• Your objective: Could you write out the opening lines of the data, word for word, stopping after the line that contains "FAQs (493, 2039)"?

──────── The input

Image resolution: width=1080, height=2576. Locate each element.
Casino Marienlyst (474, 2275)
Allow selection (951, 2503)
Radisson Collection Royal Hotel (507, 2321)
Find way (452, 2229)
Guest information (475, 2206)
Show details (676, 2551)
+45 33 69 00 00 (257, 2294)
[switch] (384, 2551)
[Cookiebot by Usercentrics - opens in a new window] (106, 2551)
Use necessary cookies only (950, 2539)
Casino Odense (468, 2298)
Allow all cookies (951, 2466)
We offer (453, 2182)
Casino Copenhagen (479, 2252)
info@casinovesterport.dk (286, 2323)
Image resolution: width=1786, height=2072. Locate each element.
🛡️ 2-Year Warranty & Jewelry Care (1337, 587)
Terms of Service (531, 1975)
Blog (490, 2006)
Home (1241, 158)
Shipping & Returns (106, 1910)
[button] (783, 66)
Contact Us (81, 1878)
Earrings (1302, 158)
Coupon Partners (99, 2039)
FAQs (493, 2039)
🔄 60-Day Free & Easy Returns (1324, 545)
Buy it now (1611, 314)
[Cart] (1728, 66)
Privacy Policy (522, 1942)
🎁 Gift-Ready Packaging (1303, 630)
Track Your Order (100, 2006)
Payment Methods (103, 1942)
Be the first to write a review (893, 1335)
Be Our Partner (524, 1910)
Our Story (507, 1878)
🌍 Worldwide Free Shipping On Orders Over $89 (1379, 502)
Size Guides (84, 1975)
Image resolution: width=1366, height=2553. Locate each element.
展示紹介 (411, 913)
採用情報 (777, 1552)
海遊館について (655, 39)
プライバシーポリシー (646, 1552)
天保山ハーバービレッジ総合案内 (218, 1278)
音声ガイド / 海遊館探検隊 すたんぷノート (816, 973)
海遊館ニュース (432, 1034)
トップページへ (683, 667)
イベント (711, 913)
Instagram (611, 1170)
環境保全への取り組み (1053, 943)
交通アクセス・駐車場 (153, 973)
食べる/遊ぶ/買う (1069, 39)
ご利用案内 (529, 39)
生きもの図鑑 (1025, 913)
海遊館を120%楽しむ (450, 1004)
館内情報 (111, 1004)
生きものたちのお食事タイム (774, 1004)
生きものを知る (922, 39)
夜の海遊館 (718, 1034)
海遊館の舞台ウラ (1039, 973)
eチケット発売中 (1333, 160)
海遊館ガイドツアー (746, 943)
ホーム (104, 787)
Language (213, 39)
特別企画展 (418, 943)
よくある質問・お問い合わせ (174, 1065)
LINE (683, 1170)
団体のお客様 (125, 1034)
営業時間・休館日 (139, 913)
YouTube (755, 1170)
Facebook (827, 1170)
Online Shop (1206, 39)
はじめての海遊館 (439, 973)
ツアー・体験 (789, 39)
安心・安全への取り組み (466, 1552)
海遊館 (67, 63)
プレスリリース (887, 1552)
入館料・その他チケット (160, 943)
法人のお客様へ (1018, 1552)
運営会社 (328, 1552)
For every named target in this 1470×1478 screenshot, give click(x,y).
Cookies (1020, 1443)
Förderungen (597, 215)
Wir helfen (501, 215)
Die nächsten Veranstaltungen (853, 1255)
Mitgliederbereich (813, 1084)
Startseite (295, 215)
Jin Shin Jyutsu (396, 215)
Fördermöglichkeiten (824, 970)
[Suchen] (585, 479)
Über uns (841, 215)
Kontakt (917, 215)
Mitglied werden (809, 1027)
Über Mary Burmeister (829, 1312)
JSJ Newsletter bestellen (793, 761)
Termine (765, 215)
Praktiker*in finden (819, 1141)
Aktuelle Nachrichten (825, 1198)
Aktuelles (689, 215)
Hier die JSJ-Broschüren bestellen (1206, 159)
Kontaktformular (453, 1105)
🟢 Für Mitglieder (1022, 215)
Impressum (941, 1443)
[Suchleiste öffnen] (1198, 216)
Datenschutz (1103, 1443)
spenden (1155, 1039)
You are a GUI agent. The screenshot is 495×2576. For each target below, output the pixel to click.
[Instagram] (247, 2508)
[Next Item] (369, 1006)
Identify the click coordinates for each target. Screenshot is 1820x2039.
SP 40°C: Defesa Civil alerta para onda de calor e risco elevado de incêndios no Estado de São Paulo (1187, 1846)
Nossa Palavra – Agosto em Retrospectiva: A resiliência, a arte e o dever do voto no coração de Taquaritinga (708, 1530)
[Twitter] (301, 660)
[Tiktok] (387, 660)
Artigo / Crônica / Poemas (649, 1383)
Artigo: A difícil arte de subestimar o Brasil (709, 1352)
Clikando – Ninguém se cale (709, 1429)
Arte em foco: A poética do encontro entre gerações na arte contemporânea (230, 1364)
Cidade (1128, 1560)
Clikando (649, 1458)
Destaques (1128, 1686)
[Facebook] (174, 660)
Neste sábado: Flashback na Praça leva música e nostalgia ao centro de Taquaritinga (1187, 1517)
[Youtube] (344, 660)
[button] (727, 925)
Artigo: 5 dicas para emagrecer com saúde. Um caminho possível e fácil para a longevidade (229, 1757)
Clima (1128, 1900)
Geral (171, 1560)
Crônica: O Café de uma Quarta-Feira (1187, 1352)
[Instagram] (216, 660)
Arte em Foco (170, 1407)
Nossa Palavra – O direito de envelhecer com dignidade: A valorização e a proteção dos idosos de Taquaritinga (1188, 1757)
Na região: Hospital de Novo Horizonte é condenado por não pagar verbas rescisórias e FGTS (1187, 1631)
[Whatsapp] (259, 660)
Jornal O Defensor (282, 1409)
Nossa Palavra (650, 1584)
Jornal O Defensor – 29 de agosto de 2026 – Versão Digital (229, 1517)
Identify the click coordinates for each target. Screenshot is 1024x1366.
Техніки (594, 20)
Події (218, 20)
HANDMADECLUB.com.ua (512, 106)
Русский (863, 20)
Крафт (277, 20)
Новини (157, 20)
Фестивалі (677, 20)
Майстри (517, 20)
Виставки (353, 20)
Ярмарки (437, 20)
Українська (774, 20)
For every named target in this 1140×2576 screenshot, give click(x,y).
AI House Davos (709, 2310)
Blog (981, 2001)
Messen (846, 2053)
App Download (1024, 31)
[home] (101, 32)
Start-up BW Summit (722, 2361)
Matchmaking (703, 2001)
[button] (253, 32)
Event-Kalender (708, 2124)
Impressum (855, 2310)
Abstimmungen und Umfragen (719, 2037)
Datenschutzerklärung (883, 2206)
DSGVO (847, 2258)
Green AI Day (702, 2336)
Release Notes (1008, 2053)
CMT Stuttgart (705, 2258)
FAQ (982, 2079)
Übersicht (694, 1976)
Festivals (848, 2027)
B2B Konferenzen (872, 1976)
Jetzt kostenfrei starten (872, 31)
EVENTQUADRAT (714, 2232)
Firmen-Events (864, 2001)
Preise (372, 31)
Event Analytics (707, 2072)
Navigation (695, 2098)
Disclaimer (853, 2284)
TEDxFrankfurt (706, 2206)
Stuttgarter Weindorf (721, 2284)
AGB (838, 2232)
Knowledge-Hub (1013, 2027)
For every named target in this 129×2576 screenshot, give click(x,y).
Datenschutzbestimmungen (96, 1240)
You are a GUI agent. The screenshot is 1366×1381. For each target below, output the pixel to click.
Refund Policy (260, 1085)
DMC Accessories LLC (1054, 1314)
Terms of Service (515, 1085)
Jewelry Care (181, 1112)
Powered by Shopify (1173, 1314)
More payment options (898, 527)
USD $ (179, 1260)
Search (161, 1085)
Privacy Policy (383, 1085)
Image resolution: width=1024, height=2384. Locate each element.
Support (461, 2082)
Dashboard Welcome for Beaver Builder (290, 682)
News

────────────────

• Solution to this task:
Image resolution: width=1080, height=2576. Locate each element.
Casino Marienlyst (474, 2275)
Allow selection (951, 2503)
Radisson Collection Royal Hotel (507, 2321)
Find way (452, 2229)
Guest information (475, 2206)
Show details (676, 2551)
+45 33 69 00 00 (257, 2294)
[switch] (384, 2551)
[Cookiebot by Usercentrics - opens in a new window] (106, 2551)
Use necessary cookies only (950, 2539)
Casino Odense (468, 2298)
Allow all cookies (951, 2466)
We offer (453, 2182)
Casino Copenhagen (479, 2252)
info@casinovesterport.dk (286, 2323)
Image resolution: width=1786, height=2072. Locate each element.
🛡️ 2-Year Warranty & Jewelry Care (1337, 587)
Terms of Service (531, 1975)
Blog (490, 2006)
Home (1241, 158)
Shipping & Returns (106, 1910)
[button] (783, 66)
Contact Us (81, 1878)
Earrings (1302, 158)
Coupon Partners (99, 2039)
FAQs (493, 2039)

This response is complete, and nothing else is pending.